We found that an exceptionally low proportion (17.6%) of eligible Canadians reported having received colorectal cancer screening within the recommended time frame. The proportion varied significantly among provinces, but it was low in all of the provinces sampled. Increased self-reported contact with a family physician was associated with an increased likelihood of colorectal cancer screening. However, even among patients who reported more than 4 physician contacts in the 12 months before the survey, up-to-date colorectal cancer screening was reported by only one-fifth of the respondents. Fewer women than men, and fewer non-white than white respondents, reported receiving colorectal cancer screening. However, women and non-white respondents reported having more contact with physicians.
From 1995 to 2000, administrative and billing data indicate that less than 20.5% of Ontario residents aged 50–59 years were screened for colorectal cancer.7
In an Ontario survey8
performed during 1998–2000, 23% of respondents aged 50 years or older reported ever receiving colorectal cancer screening. Despite the current evidence and the publication of the recommendations of the Canadian Task Force on Preventive Health Care in 2001, our study suggests that participation in colorectal cancer screening programs is essentially unchanged.
Participation in colorectal cancer screening and the development of organized screening programs varies widely between regions and countries. In Canada, several provinces have announced colorectal screening programs, but no national strategy exists. In the United States, screening programs exist, but they vary considerably in terms of coverage and completeness.11
About 15% of Americans aged 50 years or older have undergone fecal occult blood testing for screening purposes and almost 21% have undergone endoscopy.12
In the United Kingdom, a nationally administered colorectal screening program and a recall system have recently been instituted. Pilot data from this program indicate uptake of almost 60%.13
Similar to the pilot program underway in Manitoba, in the United Kingdom people receive kits for fecal occult blood testing directly by mail instead of having to obtain them from a family physician.

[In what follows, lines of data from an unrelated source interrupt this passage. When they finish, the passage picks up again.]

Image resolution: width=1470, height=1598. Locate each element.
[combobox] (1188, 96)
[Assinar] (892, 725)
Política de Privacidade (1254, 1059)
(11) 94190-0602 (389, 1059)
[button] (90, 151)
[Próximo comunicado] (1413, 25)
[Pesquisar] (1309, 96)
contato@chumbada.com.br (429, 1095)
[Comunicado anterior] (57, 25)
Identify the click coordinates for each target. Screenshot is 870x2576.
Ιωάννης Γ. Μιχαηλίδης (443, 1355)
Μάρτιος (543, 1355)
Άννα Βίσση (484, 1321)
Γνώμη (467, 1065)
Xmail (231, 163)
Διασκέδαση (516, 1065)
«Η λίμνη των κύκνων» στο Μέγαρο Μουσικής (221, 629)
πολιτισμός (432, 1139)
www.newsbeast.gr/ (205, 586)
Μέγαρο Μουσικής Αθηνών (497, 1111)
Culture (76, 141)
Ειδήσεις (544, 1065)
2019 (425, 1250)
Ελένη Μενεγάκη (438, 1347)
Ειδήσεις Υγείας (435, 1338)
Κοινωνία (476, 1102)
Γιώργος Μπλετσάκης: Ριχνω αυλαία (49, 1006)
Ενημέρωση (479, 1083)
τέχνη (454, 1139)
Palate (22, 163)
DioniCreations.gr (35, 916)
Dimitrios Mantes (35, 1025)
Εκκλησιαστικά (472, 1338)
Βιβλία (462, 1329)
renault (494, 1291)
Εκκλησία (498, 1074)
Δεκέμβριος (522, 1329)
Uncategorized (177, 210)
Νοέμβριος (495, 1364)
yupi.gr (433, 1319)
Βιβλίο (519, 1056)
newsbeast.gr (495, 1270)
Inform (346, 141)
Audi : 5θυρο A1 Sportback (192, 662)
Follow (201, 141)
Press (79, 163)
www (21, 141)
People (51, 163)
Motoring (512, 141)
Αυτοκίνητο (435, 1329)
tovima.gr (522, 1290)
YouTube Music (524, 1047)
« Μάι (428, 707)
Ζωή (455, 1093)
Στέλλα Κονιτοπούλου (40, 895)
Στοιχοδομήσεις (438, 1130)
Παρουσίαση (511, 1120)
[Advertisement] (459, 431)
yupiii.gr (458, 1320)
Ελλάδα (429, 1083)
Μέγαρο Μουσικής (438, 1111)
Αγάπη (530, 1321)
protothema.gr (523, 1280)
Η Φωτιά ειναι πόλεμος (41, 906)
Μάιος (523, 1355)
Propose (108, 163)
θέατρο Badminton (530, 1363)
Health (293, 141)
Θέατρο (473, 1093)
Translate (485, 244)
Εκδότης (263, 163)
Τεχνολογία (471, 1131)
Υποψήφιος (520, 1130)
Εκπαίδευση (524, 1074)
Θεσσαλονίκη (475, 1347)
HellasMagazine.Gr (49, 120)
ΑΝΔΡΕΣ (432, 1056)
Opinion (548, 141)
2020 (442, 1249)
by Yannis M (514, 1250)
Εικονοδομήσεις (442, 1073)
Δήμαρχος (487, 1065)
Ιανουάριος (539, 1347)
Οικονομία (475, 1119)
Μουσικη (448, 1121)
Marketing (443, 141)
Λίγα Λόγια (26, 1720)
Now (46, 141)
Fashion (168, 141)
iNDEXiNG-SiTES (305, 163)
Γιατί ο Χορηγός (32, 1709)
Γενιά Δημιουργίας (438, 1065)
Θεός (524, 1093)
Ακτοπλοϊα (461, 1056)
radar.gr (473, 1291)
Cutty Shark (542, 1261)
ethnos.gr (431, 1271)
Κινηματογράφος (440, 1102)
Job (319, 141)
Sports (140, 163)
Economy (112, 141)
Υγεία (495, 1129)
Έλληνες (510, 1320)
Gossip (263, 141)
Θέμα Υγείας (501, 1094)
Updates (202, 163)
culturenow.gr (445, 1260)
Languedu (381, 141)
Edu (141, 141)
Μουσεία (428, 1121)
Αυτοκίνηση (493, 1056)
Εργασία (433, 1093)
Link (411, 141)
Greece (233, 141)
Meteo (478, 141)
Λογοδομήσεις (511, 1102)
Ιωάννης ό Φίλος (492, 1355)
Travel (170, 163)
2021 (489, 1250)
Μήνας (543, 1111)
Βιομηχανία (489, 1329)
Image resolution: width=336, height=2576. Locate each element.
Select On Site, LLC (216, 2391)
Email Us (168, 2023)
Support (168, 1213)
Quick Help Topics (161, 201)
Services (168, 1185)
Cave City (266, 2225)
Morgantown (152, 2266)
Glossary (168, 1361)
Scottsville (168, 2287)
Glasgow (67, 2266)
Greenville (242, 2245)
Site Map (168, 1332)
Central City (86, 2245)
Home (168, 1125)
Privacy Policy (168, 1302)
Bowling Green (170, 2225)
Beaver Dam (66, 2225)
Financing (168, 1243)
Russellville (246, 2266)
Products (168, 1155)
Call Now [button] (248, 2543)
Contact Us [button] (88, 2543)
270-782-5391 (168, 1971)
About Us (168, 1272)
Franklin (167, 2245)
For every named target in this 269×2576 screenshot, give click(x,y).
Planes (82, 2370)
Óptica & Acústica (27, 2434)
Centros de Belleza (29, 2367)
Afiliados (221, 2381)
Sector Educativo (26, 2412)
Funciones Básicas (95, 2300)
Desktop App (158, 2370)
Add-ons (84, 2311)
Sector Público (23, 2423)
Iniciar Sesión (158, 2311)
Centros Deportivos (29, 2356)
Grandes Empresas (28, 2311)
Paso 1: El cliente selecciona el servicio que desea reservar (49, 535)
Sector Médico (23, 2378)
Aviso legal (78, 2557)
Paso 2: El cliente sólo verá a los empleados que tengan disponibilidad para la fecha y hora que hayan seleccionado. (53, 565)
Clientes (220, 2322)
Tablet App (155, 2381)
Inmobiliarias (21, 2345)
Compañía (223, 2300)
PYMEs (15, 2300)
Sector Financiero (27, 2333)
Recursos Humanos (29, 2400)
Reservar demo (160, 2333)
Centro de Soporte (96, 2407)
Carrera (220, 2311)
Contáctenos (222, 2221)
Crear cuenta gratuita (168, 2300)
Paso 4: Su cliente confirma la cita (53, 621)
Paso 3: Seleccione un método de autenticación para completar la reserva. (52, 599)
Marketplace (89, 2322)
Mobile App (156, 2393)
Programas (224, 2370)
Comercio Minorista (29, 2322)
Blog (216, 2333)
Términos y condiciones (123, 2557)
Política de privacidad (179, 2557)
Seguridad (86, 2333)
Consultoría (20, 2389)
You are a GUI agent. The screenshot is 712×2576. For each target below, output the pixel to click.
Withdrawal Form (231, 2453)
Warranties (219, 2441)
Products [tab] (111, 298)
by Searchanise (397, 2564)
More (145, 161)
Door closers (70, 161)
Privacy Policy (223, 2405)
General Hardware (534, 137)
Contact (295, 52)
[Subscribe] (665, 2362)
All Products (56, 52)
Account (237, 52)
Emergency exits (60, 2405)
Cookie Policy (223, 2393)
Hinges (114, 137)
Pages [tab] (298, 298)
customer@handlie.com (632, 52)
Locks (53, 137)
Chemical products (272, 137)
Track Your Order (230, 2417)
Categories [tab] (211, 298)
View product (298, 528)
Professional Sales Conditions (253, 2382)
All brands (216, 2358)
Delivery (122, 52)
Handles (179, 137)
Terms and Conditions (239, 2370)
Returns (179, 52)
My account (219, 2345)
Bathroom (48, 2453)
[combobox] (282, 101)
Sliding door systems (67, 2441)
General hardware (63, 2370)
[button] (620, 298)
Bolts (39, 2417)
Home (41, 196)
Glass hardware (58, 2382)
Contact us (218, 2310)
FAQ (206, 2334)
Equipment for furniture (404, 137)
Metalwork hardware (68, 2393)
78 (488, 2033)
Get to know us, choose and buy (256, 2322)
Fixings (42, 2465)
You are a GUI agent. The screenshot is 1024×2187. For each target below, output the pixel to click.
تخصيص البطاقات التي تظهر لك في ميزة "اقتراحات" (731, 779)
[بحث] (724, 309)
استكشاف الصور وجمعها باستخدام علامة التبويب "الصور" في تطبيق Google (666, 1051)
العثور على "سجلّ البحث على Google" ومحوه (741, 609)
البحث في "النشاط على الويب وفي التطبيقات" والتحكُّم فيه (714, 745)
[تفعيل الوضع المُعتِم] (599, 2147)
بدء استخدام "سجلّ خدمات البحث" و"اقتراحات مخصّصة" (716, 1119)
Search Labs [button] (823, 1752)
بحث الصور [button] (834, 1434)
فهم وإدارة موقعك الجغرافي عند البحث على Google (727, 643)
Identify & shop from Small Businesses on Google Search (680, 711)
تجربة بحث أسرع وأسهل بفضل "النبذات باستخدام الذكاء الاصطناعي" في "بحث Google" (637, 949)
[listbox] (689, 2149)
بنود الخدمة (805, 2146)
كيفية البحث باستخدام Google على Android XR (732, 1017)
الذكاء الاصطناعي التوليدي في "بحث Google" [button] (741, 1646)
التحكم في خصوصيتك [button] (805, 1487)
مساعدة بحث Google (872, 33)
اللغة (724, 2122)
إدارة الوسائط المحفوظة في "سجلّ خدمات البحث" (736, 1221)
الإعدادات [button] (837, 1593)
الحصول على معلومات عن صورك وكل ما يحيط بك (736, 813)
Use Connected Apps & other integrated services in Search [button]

The majority of physicians recommend screening for adults at average risk of colorectal cancer, and physicians themselves actively participate in screening.14,15
A recent Canadian survey found that 53% of physicians had undergone colorectal cancer screening and that 56% of all physicians and 91% of gastroenterologists chose to be screened by colonoscopy.15
In a separate Canadian study, 70% of physicians reported that colonoscopy was the only screening test that they themselves would undergo or recommend to their patients.16
Screening guidelines and approaches must evolve if specialists are choosing one modality when the official guidelines recommend another. This dichotomy may be confusing to family physicians, and it is likely to compromise the clarity and completeness with which they pursue colorectal cancer screening for their patients.
Our study has several limitations. It is based on self-reported data; thus, it is vulnerable to factors such as recall and misclassification bias. We feel that it is unlikely that respondents would systematically forget receiving fecal occult blood testing or sigmoidoscopy/colonoscopy, given the level of participation that these tests require. Self-reporting of colorectal cancer screening has been shown to provide accurate and reliable estimates of previously performed interventions.17
Our results for Ontario are also remarkably consistent with previously published analyses.7,8
Physician contact in this study included both visits and telephone calls. Although these methods of contact are unlikely to represent equivalent screening opportunities, this limitation is unlikely to cause bias in the overall findings of this study. Participation in colorectal cancer screening remained low over a range of physician contacts.
In conclusion, the proportion of people at average risk who reported having colorectal cancer screening in Canada is exceptionally low. This is true despite published guidelines and a widespread belief among physicians that screening for colorectal cancer is worthwhile. Contact with a family physician increases the odds of screening.